Le film sonne juste. Je n'y allais pas conquis d'avance. Pas d'engouement particulier pour JF Ruffin et puis, les images haineuses des quelques Gilets Jaunes agressant Alain Finkielkraut du côté de la gare Montparnasse ....

Mais ce "ronds-points movie" touche. Bien entendu, le montage est parfaitement de parti pris, les images intercalées d'Emmanuel Macron soigneusement "anti", un ou deux flashes de "répression policière" convenablement révoltants ... mais les hommes et les femmes qu'on voit sur les ronds-points véhiculent à l'évidence des difficultés à vivre qui ne laissent pas indifférent. 

Une chose frappe, qui ne m'a sauté aux yeux qu'ensuite: ces gens, là, en train de faire cuire des saucisses à côté de cabanes bricolées avec des palettes, dans le froid de novembre et l'obstination des convaincus, si j'y reconnais facilement les silhouettes que je croise sur la place du marché d'un village du sud de Toulouse où j'ai mes habitudes, je n'y retrouve rien de ce que je vois autour de moi quand je monte dans une rame de métro, un peu tôt le matin, à Paris. Deux populations étanches.
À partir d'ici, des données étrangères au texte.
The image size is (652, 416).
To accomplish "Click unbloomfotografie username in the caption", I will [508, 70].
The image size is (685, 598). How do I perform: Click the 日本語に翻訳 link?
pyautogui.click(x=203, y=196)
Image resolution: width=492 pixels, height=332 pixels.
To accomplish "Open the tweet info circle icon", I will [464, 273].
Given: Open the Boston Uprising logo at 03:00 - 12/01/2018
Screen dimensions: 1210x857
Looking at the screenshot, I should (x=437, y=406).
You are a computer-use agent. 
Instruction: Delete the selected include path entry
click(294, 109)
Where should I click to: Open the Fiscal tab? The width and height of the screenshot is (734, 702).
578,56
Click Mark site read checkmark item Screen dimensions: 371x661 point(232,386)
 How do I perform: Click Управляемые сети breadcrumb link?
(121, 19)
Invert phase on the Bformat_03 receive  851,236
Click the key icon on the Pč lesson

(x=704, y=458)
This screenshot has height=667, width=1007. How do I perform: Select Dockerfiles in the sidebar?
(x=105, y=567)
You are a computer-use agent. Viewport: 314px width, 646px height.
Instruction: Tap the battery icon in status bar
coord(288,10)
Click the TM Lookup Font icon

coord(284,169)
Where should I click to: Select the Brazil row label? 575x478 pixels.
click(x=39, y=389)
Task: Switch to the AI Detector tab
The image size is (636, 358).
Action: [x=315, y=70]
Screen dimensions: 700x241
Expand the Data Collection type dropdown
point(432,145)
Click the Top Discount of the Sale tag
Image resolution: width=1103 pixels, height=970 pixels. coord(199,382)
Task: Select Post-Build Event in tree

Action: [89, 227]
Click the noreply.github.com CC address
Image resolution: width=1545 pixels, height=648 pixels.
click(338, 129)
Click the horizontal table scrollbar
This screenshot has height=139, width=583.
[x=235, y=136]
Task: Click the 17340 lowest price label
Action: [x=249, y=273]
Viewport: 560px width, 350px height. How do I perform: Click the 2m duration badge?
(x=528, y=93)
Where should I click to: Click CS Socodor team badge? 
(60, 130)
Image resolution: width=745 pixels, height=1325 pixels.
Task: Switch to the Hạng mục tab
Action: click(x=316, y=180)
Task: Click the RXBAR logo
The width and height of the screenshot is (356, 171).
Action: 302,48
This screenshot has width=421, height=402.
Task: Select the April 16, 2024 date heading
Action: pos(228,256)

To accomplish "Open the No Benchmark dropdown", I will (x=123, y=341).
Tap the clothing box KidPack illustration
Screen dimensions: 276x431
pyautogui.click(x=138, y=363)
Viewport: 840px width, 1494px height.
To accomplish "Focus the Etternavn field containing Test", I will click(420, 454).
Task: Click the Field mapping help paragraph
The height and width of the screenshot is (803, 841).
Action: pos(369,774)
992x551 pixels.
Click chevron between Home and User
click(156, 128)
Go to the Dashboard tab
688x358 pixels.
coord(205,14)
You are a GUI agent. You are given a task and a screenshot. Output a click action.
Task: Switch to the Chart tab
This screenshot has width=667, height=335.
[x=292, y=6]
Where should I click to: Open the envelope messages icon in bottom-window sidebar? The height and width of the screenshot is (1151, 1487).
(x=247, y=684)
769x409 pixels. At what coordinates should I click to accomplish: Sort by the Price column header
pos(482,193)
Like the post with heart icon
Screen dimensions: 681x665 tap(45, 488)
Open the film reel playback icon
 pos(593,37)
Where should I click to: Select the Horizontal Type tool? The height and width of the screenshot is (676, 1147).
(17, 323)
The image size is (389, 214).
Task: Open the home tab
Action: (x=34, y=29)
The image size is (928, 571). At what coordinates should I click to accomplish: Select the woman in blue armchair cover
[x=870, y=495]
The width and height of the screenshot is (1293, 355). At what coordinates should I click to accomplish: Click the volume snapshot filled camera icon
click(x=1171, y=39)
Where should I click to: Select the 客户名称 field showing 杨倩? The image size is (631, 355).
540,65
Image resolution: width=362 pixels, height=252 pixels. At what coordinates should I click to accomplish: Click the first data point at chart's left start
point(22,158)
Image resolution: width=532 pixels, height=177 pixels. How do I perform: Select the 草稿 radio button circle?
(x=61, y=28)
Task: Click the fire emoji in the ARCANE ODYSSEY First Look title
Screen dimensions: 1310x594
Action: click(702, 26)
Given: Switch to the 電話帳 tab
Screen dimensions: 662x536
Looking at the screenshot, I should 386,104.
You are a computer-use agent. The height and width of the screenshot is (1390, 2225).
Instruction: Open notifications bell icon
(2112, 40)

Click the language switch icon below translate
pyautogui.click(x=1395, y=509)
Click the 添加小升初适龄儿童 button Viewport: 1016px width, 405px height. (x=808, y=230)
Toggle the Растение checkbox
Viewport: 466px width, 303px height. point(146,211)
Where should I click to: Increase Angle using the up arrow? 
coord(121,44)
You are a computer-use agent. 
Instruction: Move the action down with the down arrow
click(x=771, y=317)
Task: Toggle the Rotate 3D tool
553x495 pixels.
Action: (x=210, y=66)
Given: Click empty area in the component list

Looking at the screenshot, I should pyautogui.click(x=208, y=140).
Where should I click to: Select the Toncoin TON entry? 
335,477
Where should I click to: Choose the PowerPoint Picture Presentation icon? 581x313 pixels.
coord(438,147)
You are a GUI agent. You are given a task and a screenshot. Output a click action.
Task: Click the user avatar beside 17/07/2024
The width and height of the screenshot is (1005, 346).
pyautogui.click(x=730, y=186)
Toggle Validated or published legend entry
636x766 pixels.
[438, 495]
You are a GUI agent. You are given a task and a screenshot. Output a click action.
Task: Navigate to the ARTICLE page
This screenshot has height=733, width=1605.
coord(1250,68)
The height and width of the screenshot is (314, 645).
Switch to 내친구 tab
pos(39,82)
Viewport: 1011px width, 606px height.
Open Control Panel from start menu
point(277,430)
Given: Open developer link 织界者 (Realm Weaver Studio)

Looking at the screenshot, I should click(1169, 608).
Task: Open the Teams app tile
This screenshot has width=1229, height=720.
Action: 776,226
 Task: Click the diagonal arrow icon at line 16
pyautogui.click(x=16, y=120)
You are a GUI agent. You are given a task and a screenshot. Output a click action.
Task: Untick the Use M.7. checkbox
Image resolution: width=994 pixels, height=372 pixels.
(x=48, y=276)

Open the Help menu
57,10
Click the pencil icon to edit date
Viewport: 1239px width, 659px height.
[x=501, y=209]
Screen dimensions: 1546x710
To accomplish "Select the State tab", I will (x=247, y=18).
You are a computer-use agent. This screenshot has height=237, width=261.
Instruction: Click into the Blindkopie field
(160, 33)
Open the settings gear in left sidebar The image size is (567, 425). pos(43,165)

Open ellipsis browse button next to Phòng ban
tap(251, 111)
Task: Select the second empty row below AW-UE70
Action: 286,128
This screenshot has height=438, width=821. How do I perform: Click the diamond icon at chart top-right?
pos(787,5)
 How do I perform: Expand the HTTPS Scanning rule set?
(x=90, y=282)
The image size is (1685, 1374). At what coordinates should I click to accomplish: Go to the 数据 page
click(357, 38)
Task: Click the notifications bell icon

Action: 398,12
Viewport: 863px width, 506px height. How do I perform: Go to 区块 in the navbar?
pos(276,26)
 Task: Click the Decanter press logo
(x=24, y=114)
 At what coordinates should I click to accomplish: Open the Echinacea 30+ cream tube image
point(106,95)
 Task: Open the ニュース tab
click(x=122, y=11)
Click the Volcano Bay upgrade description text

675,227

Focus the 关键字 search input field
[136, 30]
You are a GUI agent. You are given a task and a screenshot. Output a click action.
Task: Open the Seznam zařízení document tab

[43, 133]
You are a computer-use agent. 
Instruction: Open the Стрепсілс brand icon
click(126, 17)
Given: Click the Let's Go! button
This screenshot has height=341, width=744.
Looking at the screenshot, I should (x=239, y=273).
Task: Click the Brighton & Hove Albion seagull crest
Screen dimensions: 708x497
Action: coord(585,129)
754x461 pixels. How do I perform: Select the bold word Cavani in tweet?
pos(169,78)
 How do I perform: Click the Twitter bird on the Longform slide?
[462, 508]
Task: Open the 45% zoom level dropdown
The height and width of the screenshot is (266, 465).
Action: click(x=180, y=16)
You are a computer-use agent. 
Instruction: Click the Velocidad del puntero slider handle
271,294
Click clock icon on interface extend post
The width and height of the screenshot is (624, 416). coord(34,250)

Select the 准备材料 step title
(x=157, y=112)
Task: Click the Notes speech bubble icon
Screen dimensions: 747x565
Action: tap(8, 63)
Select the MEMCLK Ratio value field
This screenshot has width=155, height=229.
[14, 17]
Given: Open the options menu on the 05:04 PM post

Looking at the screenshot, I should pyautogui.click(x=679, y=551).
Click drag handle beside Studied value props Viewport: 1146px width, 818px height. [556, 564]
Il vaut quoi qu'il en soit le coup d'aller voir le film, oubliant qu'il est "de propagande": il suscite un élan généreux. Et les derniers plans, sur une reprise du tube du groupe Au P'Tit Bonheur (Clip de la version originale ICI) est une belle et émouvante idée.  Dans la salle de cinéma, une voix s'est élevée, à la fin, pour proclamer : Il faudrait que Macron le voie. J'imagine qu'il l'a vu. Mais ensuite? Je ne suis optimiste à aucun niveau, dans cette affaire.